In his paper, titled: “Energy Transition Regime: Leveraging Investment Opportunities In The Nigerian Upstream Petroleum Sector” presented at the event on Wednesday, Komolafe said Nigeria which is a nation where needs meet opportunities, was looking forward to collaborating with interested industry players to unlock the full potential of the country’s upstream petroleum sector in an environmentally sustainable manner.
The country’s drive to grow oil and gas reserves and boost production for energy security, Komolafe said, offers huge investment opportunities in exploration and development.
“But, alongside this are also huge investment opportunities for the deployment of decarbonisation technologies to ensure environmental sustainability,” he added.
To support this drive, he said Nigeria’s Petroleum Industry Act (PIA) 2021 mandated that only projects with gas utilisation plans in the upstream sector would be approved or sanctioned.
Komolafe said the NUPRC has intensified efforts at eliminating those elements that were harmful to the environment, while conserving more gas for other beneficial uses.
“We have intensified efforts toward eliminating flared gas while arresting methane and other fugitive gas emissions, by commercialising 49 flare sites through the Nigerian Gas Flare Commercialisation Programme (NGFCP)”, he told his audience.
“The significance of this is that more gas would be available for domestic utilisation as Liquefied Petroleum Gas (LPG), feedstock for power generation plants, fertiliser plants, petrochemicals and export,” he added.
He said further investment opportunities were also available in the oil, and gas licencing rounds, which would be conducted more frequently in line with the provisions of the PIA and the relevant regulations, seismic acquisition on a multi-client basis, development of deeper hydrocarbon opportunities, etc.
Each of these areas, he said, provides a unique entry point for willing investors.
Besides, in response to the dynamics of the energy transition and reduction in global carbon footprint, Komolafe said the Nigerian upstream petroleum regulator has embarked on the development of a regulatory framework for carbon-pricing system, in line with the African carbon Markets Initiative (ACMI), as part of the efforts to shape and harness the potential of carbon markets in the upstream oil and gas sector in Nigeria.

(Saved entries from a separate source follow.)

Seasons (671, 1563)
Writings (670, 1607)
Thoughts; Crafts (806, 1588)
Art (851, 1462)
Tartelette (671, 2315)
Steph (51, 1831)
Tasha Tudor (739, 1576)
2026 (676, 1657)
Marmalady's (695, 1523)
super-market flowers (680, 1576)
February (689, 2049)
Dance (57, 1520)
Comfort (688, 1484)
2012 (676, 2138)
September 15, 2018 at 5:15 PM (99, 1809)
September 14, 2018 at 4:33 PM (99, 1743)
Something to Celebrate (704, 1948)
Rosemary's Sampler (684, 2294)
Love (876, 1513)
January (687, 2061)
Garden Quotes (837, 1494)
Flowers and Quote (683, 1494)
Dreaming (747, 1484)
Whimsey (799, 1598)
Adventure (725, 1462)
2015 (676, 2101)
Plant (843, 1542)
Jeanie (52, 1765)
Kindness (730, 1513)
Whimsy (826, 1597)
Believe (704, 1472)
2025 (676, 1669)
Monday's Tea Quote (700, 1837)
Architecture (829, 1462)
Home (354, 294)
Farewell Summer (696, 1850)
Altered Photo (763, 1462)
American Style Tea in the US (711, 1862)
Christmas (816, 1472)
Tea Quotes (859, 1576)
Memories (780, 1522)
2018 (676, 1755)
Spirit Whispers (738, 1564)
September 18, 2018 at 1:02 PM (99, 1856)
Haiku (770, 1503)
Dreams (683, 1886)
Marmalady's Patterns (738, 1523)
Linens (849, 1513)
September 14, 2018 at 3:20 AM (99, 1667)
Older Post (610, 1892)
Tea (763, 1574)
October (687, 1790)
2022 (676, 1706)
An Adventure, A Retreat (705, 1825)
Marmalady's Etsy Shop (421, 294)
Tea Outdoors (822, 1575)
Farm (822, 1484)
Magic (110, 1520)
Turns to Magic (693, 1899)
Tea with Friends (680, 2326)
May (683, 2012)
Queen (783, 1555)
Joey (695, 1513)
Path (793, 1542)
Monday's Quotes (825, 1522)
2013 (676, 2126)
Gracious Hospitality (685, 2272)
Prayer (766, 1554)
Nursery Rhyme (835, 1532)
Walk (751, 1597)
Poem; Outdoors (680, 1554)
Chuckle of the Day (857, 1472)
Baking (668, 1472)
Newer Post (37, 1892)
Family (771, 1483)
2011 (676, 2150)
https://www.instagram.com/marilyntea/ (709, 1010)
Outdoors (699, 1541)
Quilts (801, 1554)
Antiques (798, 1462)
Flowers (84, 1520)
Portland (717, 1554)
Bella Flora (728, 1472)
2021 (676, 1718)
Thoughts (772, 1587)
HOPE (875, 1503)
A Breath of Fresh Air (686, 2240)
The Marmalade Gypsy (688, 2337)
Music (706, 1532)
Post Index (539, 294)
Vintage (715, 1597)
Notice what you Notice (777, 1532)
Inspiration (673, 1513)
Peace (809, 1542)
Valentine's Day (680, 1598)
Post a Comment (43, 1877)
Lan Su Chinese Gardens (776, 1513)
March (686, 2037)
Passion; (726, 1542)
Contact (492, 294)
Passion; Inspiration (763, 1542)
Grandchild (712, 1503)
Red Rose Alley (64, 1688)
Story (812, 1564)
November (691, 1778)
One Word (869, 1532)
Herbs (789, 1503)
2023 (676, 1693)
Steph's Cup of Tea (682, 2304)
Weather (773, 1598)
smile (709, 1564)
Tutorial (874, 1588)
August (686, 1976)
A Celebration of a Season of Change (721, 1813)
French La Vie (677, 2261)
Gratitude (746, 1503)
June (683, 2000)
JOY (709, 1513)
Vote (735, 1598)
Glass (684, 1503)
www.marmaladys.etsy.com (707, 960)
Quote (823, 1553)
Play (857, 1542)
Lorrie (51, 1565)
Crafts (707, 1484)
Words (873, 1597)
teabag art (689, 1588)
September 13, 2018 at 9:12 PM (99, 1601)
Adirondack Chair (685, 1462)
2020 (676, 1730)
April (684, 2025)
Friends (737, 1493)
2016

A new Department in the Commission, known as the “Energy Transition and Carbon Monetization”, he said, was saddled with the responsibility of midwifing appropriate regulations and activities for the oil and gas upstream energy transition and carbon market.
Consequently, industry stakeholders in Nigeria, he said, were increasingly embracing these climate action initiatives targeted at emissions reduction, while ensuring that opportunities arising from the increasing demand for credit in the voluntary Carbon Markets do not elude them.
Moreover, he said the ongoing pilot study on Carbon Capture Utilisation and Storage (CCUS) projects in Nigeria was an important step in Nigeria’s decarbonisation journey.
He reassured willing investors that the implementation of the Host Communities Development Trust (HCDT) provisions of the PIA has restored confidence and created a more cordial relationship between the host communities and the operators.
In carrying out its oversight roles, the CCE said, the Commission has registered 90 HCDTs, in addition to partnering with an Original Equipment Manufacturers (OEMs) to develop an intelligent, digital, automated platform for reporting, monitoring and transparent administration of the HCDTs for sustainable operations in the Nigerian communities.
The Commission Chief Executive pointed out that Nigeria as a country was suitably positioned to become a superpower in the unfolding energy transition given its population of over 200 million people and abundant energy sources to achieve the right energy mix.
In calling on his colleagues in the oil and gas industry in the continent and globally to join forces in unlocking the vast opportunities for cleaner development and energy security, Komolafe quoted Robert Redford by saying that “problems can become opportunities when the right people come together”.